WHAT YOU WILL DO:
The first line of the entries below, the line containing "Task: Click the Reasons", and every line between them should be repeated exactly, and nothing else.

SOURCE RECORDS:
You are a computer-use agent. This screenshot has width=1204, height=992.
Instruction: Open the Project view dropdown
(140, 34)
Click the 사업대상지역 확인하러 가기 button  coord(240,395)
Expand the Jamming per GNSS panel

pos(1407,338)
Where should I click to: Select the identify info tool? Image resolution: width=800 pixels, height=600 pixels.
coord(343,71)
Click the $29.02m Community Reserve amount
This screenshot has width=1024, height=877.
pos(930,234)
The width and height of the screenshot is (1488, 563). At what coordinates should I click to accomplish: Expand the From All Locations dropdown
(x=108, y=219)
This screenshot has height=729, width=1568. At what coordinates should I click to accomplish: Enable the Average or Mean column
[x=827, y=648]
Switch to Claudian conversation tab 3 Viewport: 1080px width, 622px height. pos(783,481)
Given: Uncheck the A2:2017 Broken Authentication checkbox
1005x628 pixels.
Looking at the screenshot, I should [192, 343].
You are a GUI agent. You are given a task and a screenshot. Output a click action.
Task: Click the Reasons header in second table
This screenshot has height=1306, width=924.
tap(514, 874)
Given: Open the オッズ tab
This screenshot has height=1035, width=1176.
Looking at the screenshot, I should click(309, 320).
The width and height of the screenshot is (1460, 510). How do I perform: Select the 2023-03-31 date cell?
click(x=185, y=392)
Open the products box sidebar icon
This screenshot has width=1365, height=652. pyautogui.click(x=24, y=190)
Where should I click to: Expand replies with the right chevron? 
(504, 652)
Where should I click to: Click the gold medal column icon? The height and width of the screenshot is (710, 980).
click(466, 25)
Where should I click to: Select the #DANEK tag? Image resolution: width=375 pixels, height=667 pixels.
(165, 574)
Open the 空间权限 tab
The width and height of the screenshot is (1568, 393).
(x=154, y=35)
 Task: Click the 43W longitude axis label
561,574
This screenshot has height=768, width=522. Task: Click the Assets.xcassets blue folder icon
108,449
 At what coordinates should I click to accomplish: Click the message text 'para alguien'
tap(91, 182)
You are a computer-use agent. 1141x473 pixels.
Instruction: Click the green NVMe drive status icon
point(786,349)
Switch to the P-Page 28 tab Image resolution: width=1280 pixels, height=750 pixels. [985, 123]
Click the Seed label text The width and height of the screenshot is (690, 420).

ANSWER SECTION:
You are a computer-use agent. This screenshot has width=1204, height=992.
Instruction: Open the Project view dropdown
(140, 34)
Click the 사업대상지역 확인하러 가기 button  coord(240,395)
Expand the Jamming per GNSS panel

pos(1407,338)
Where should I click to: Select the identify info tool? Image resolution: width=800 pixels, height=600 pixels.
coord(343,71)
Click the $29.02m Community Reserve amount
This screenshot has width=1024, height=877.
pos(930,234)
The width and height of the screenshot is (1488, 563). At what coordinates should I click to accomplish: Expand the From All Locations dropdown
(x=108, y=219)
This screenshot has height=729, width=1568. At what coordinates should I click to accomplish: Enable the Average or Mean column
[x=827, y=648]
Switch to Claudian conversation tab 3 Viewport: 1080px width, 622px height. pos(783,481)
Given: Uncheck the A2:2017 Broken Authentication checkbox
1005x628 pixels.
Looking at the screenshot, I should [192, 343].
You are a GUI agent. You are given a task and a screenshot. Output a click action.
Task: Click the Reasons header in second table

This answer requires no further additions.